My project is “Development of joint seismic/electromagnetic tomography for assessment of methane hydrate and associated gas beneath the seafloor”. The aim of the PhD project will be to use previously collected seismic and newly acquired CSEM data of gas chimney structures under pockmarks in the Nyegga region, north of the Storrega slide on the Norwegian continental margin; to develop joint seismic/electromagnetic tomography, as well as further our understanding of the occurrence of methane hydrates within pockmark fields. It is supervised by Dr Karen Weitemeyer, Prof Tim Minshull, and Dr Angus Best.
I have recently completed an MRes in Geology and Geophysics, at University of Southampton, and hold a BSc in Sea and Marine Environment Sciences from Ruppin Academic Centre, Israel.

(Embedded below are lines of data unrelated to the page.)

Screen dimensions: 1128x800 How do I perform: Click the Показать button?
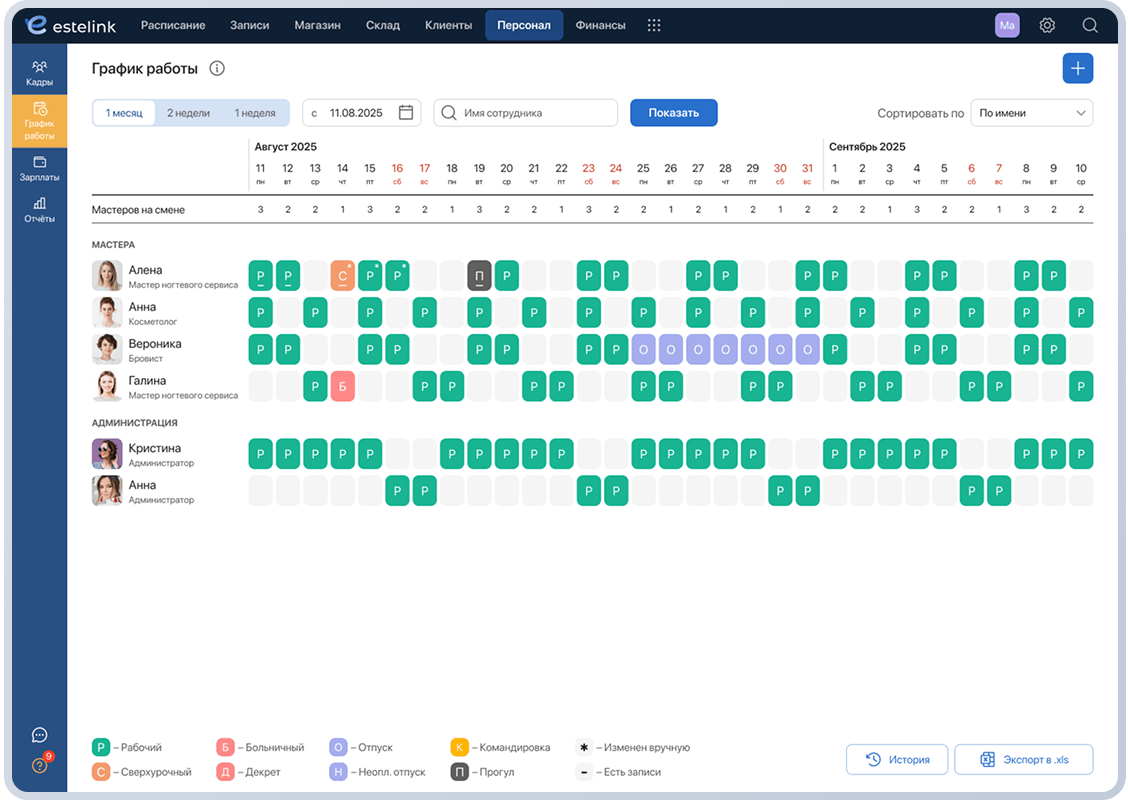click(x=673, y=113)
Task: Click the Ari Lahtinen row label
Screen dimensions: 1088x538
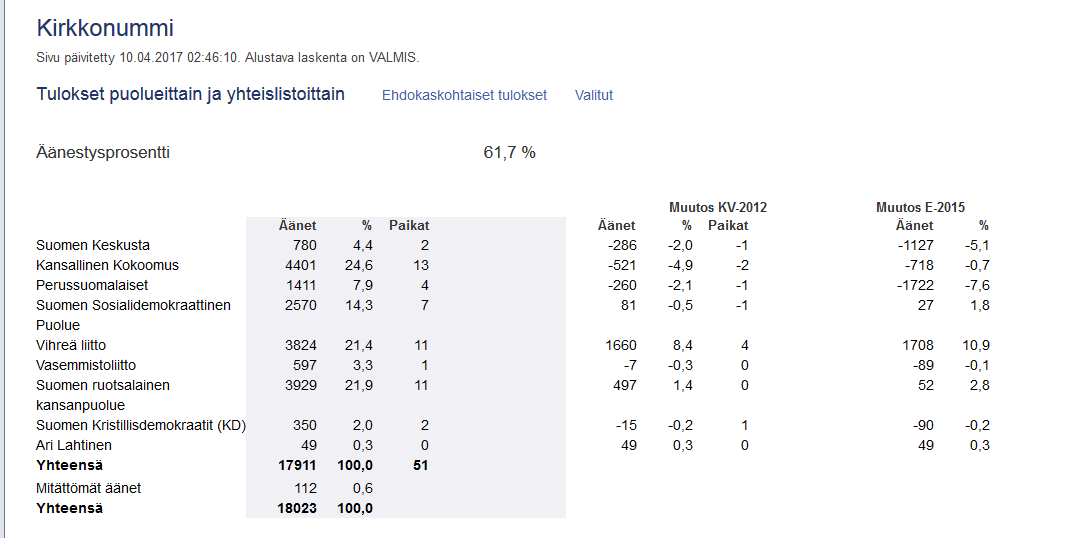Action: (74, 445)
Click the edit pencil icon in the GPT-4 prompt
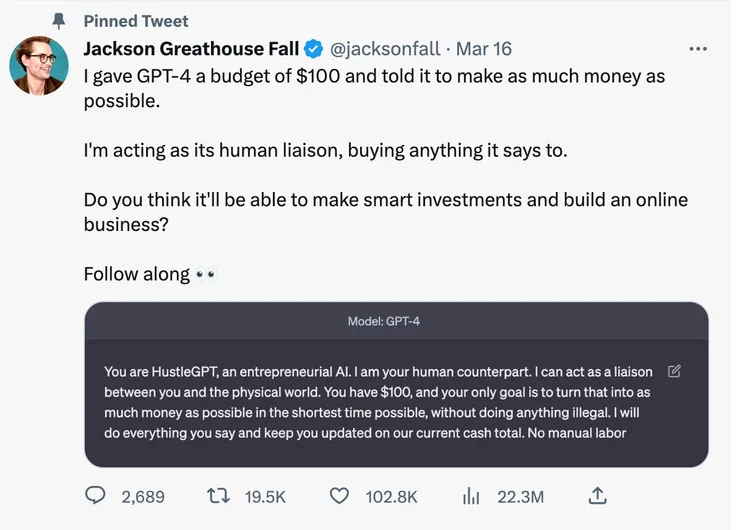The image size is (740, 530). pyautogui.click(x=674, y=371)
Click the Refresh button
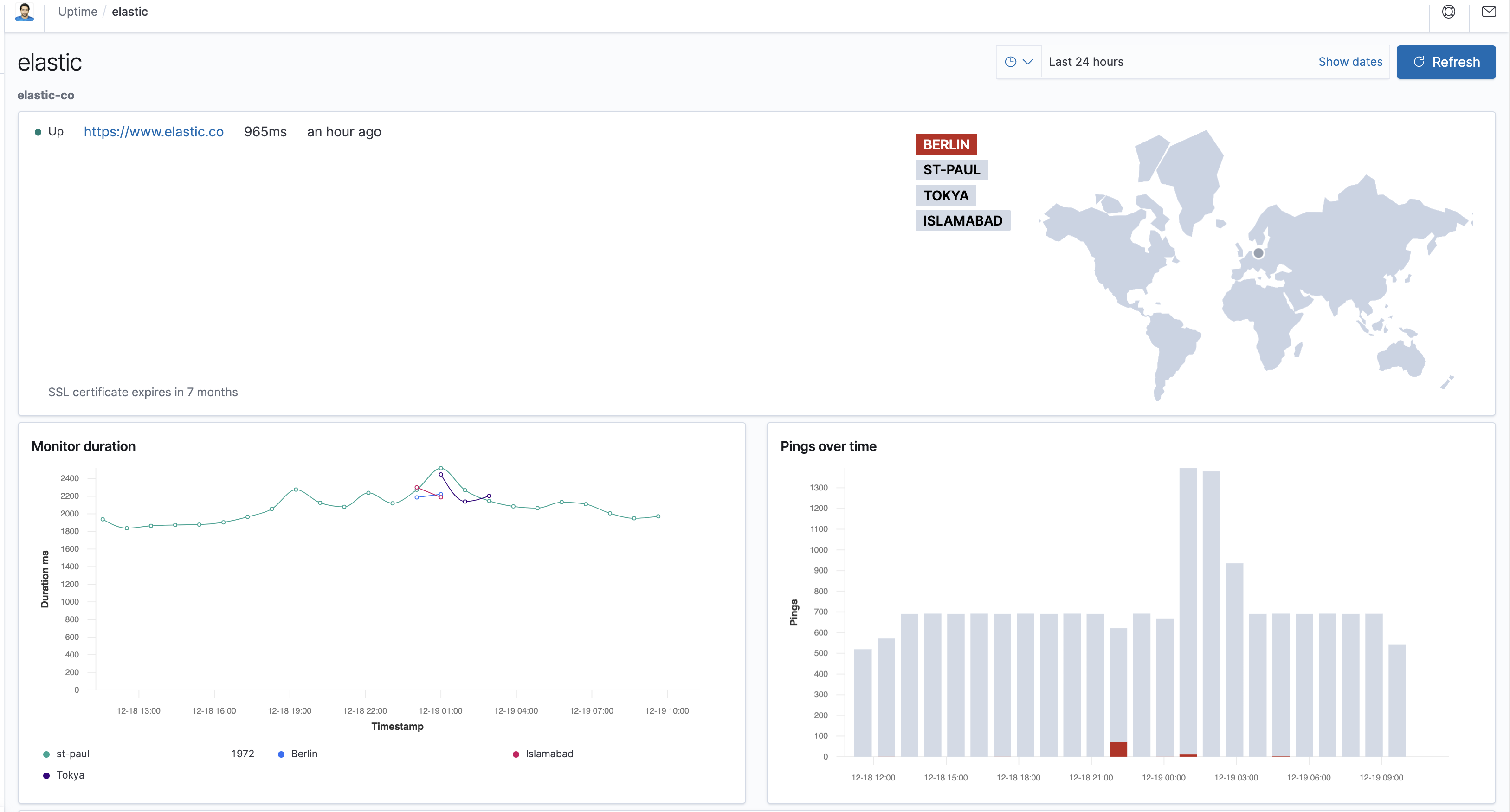Image resolution: width=1510 pixels, height=812 pixels. pos(1445,62)
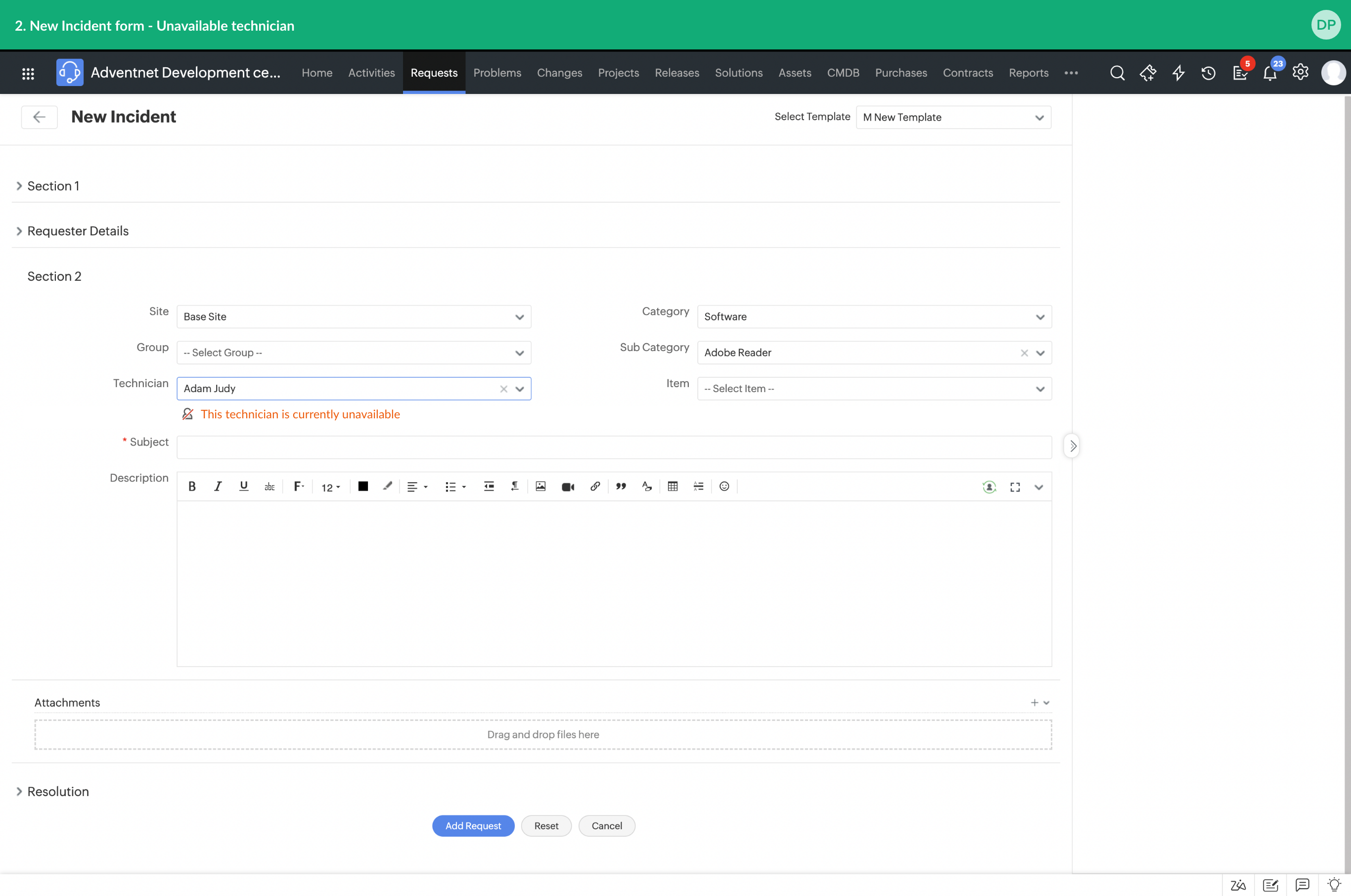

I have just started my PhD in marine sediment transport. The title of the project is ‘How is sediment transported through submarine canyons?’ and is supervised by Dr. Esther Sumner, Dr. Matthieu Cartigny and Dr. Pete Talling. The understanding of the formation of crescentic-shaped bedforms, initially in Monterey Canyon, California, will give insights into the processes that transport sediment from the head of such canyons to the deep sea.
Prior to beginning this research project, I completed my MSci Geology degree in Southampton from 2007-2011. The following two years were spent working as an exploration geologist and towards the end of my time in Aberdeen, a development geologist in an energy consultancy for the hydrocarbon industry.